II. Self-Regulatory Organization's Statement of the Purpose of, and Statutory Basis for, the Proposed Rule Change
In its filing with the Commission, NYSE included statements concerning the purpose of and basis for the proposed rule change and discussed any comments it received on the proposed rule change. The text of these statements may be examined at the places specified in Item IV below. NYSE has prepared summaries, set forth in sections (A), (B), and (C) below, of the most significant aspects of these statements.
(A) Self-Regulatory Organization's Statement of the Purpose of, and Statutory Basis for, the Proposed Rule Change
Currently, Section 501.00 of NYSE's Listed Company Manual (“Manual”) requires that all listed equity securities must be eligible for participation in a direct registration system operated by a securities depository.

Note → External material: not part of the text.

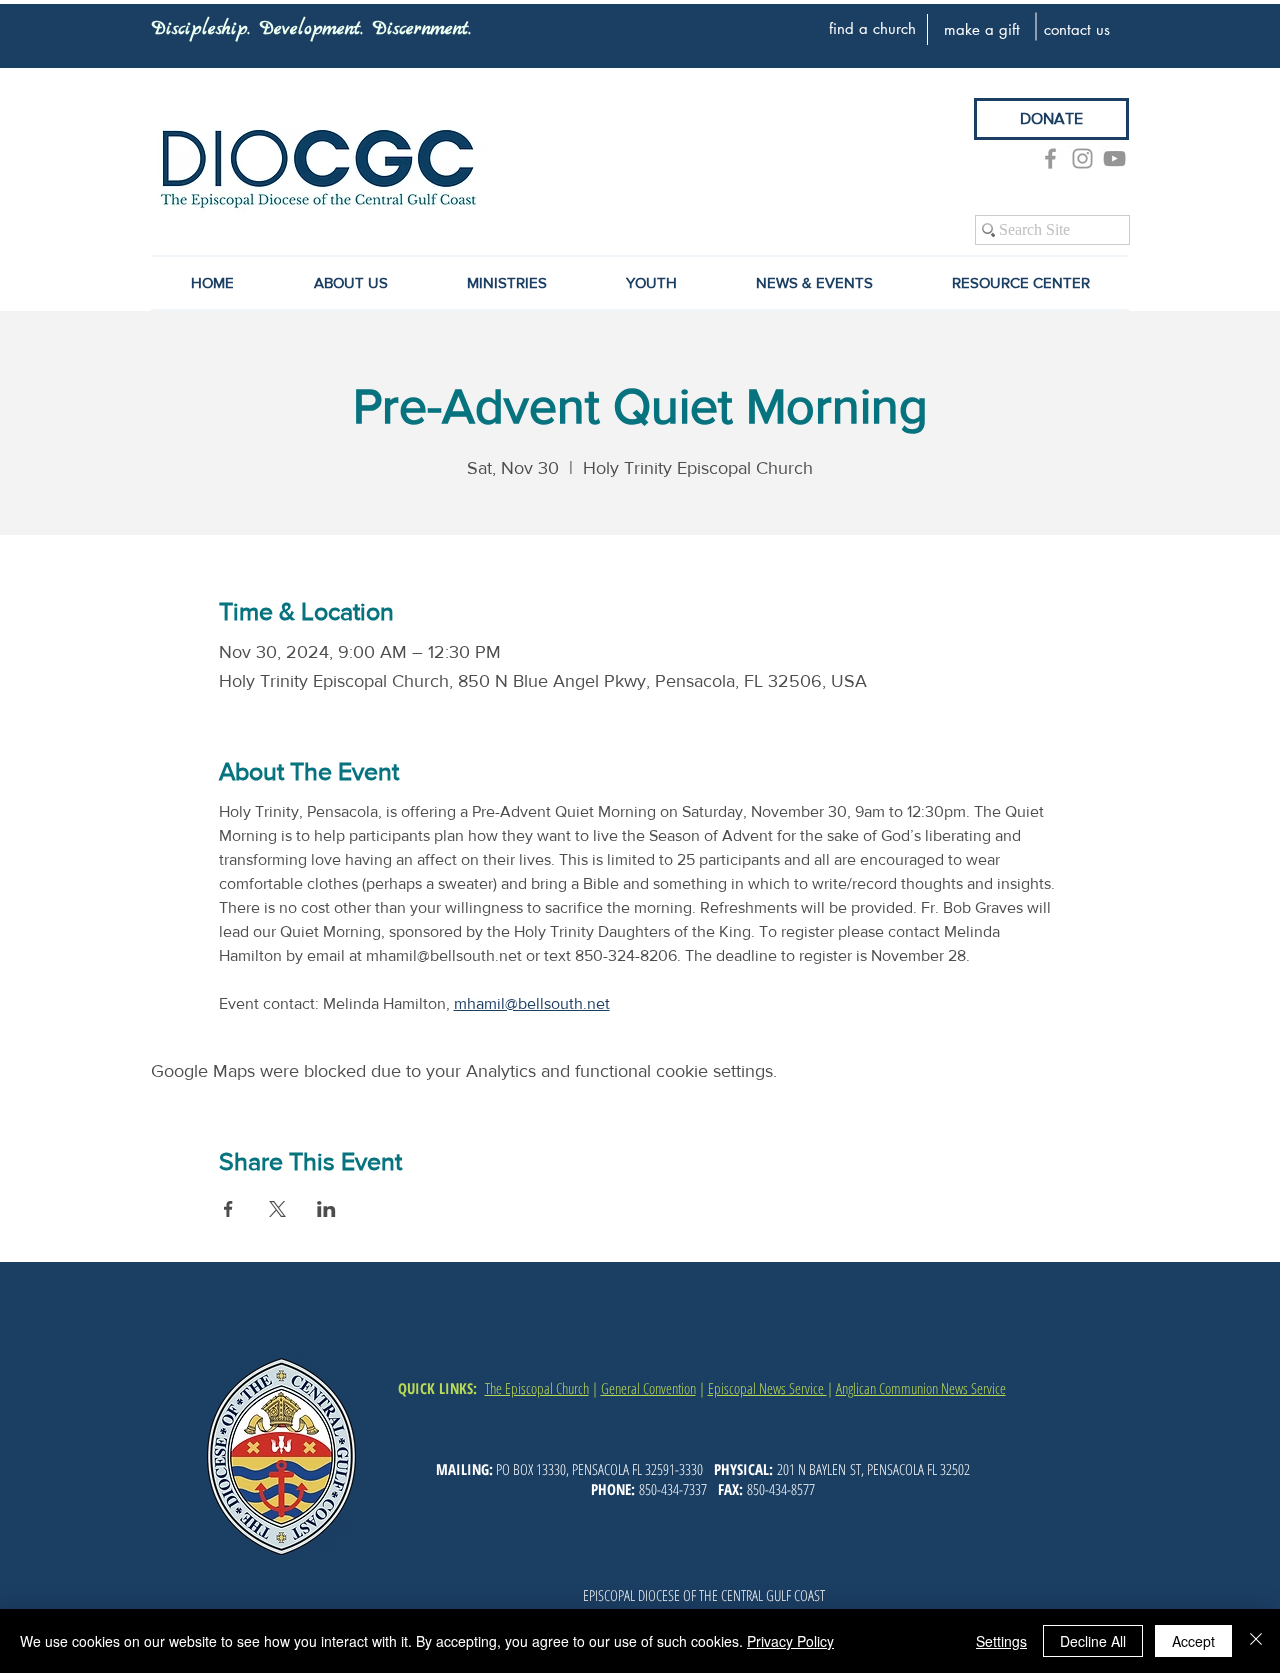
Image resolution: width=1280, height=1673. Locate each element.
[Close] (1256, 1641)
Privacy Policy (790, 1641)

As the laws of certain countries may prohibit compliance with this rule, NYSE believes it is appropriate to waive its application to foreign private issuers upon provision of a letter from independent counsel confirming that such a prohibition exists.
Accordingly, NYSE proposes to amend Section 501.00(A) of its Manual to waive application of that section to any listed company that is a foreign private issuer and that submits to NYSE a letter from an independent home country counsel certifying that a home country law or regulation prohibits such compliance. All other foreign private issuers will be required to comply with Section 501.00.
NYSE also proposes to further modify Section 501.00(A) and to eliminate Section 501.00(B) to remove text relating to transition periods that have since expired.
2. Statutory Basis
The basis under the Exchange Act for this proposed rule change is the requirement under Section 6(b)(5)  that an exchange have rules that are designed to prevent fraudulent and manipulative practices, to promote just and equitable principles of trade, to remove impediments to and perfect the mechanism of a free and open market and a national market system, and in general to protect investors and the public interest. NYSE believes that the proposed rule change is consistent with Section 6(b)(5) of the Exchange Act because it requires foreign private issuers to comply with the same requirement as U.S. companies that listed equity securities must be eligible for participation in a direct registration system unless the foreign private issuer is prohibited from doing so under its home country laws.
(B) Self-Regulatory Organization's Statement on Burden on Competition
NYSE does not believe that the proposed rule change will impose any burden on competition that is not necessary or appropriate in furtherance of the purposes of the Act.
(C) Self-Regulatory Organization's Statement on Comments on the Proposed Rule Change Received From Members, Participants, or Others
No written comments relating to the proposed rule change have been solicited or received. NYSE will notify Start Printed Page 51547the Commission of any written comments received by NYSE.
III. Date of Effectiveness of the Proposed Rule Change and Timing for Commission Action
The foregoing rule change has become effective upon filing pursuant to Section 19(b)(3)(A)(iii) of the Act  and Rule 19b-4(f)(6)  thereunder because it does not (i) significantly affect the protection of investors or the public interest; (ii) impose any significant burden on competition; and (iii) become operative for 30 days after the date of filing, or such shorter time as the Commission may designate if consistent with the protection of investors and the public interest. A proposed rule change filed under Rule 19b-4(f)(6) normally does not become operative prior to the 30th day after the date of filing. However, Rule 19b-4(f)(6)(iii) permits the Commission to designate a shorter time if such action is consistent with the protection of investors and the public interest.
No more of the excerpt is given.